Trans-Planckian Problem for Black Holes: Do Infalling Particles Become BHs?

[T S Bailey]

I have heard that, given the energy of a quantum of Hawking radiation, we can extrapolate backward in time to its 'creation' near the event horizon. When we do this we find that, because of time dilation and conservation of energy, the wavelength of the emitted particle becomes smaller than the Planck length. Could we then say that at some point before reaching the event horizon the wavelength of any of infalling particle will become smaller than its Schwarzschild radius?

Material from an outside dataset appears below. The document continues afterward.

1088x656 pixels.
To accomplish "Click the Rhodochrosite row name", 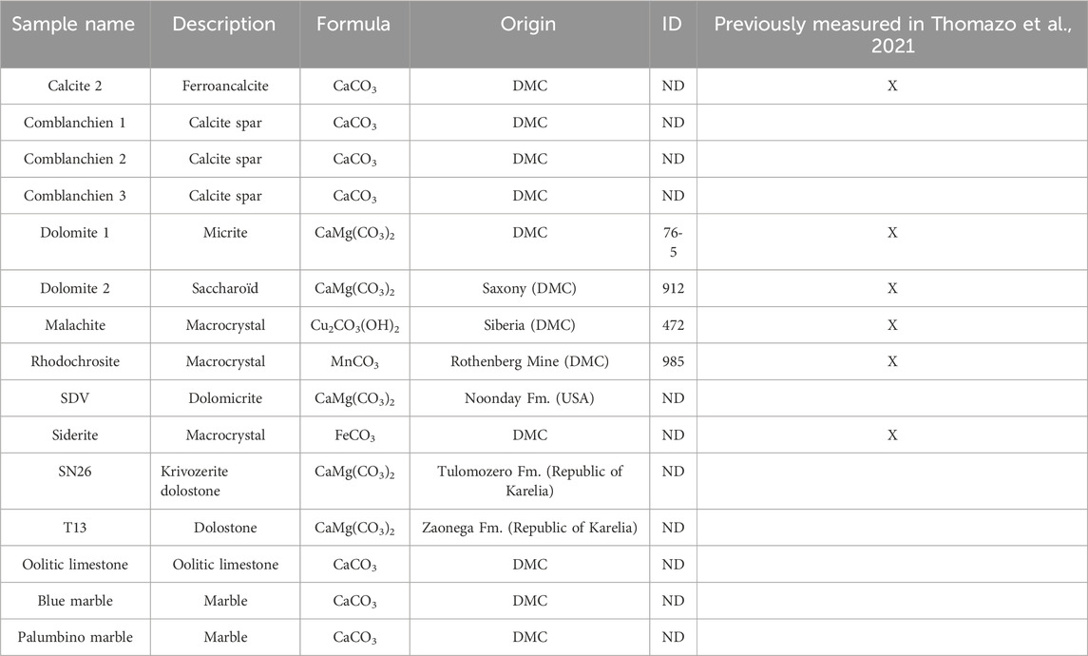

Do infalling particles become black holes themselves?

 

[PeterDonis]

I have heard that, given the energy of a quantum of Hawking radiation, we can extrapolate backward in time to its 'creation' near the event horizon. When we do this we find that, because of time dilation and conservation of energy, the wavelength of the emitted particle becomes smaller than the Planck length.

Reference, please?

Could we then say that at some point before reaching the event horizon the wavelength of any of infalling particle will become smaller than its Schwarzschild radius?

No. Infalling particles are not the same as outgoing particles, and ordinary matter or radiation falling in is not the same as Hawking radiation emitted out.

I can't really give any more specifics unless I see what particular reference you got this from.

 

[T S Bailey]

Reference, please?
No. Infalling particles are not the same as outgoing particles, and ordinary matter or radiation falling in is not the same as Hawking radiation emitted out.

I can't really give any more specifics unless I see what particular reference you got this from.

Jacobson, T. (1991). "Black-hole evaporation and ultra short distances." Physical Review D

 

[PeterDonis]

Jacobson, T. (1991). "Black-hole evaporation and ultra short distances." Physical Review D

This paper is behind a paywall so I can only read the abstract, which is here. Nothing I can see in the abstract changes my answer in post #2. (Note that the paper, at least from what I can see in the abstract, is actually proposing a way to avoid the "trans-Planckian" problem in the derivation of Hawking radiation; so if its proposal is correct, there wouldn't be such a problem even for Hawking radiation, let alone for an ordinary object falling into the hole.)

 

[T S Bailey]

I haven't read the paper I cited though I have read a few different proposals on how to avoid the problem, none of which have explained how conservation of energy is maintained. If I drop a photon into the black hole I would expect its wavelength to be inversely proportional to the gravitational time dilation it experiences on its way to the horizon. If time dilation goes to infinity (as measured by an external observer) as one approaches the horizon then shouldn't we expect field modes with arbitrarily short wavelengths to exist there simply by assuming conservation of energy?

 

[PeterDonis]

none of which have explained how conservation of energy is maintained.

Conservation of energy has to be defined very carefully in curved spacetime. The only notion of "energy" that is conserved in the spacetime around a black hole is what is called "energy at infinity", which is a constant of the motion for any object in free fall. But this is not the same as the energy that would be measured locally by an observer seeing the free-falling object go past him; "energy" defined that way is simply not conserved, in the sense that different observers at different altitudes will measure different energies for the free-falling object, and there's nothing "compensating" the change to keep anything conserved.

If I drop a photon into the black hole I would expect its wavelength to be inversely proportional to the gravitational time dilation it experiences on its way to the horizon.

The concept of "gravitational time dilation" doesn't apply to a photon; in fact it doesn't really apply to anything that is free-falling into the hole. It only applies to things that are "hovering" at a constant altitude above the hole.

Also, the photon's wavelength is not an invariant; it depends on the state of motion of whatever is measuring the wavelength.

If time dilation goes to infinity (as measured by an external observer) as one approaches the horizon then shouldn't we expect field modes with arbitrarily short wavelengths to exist there simply by assuming conservation of energy?

No. See above.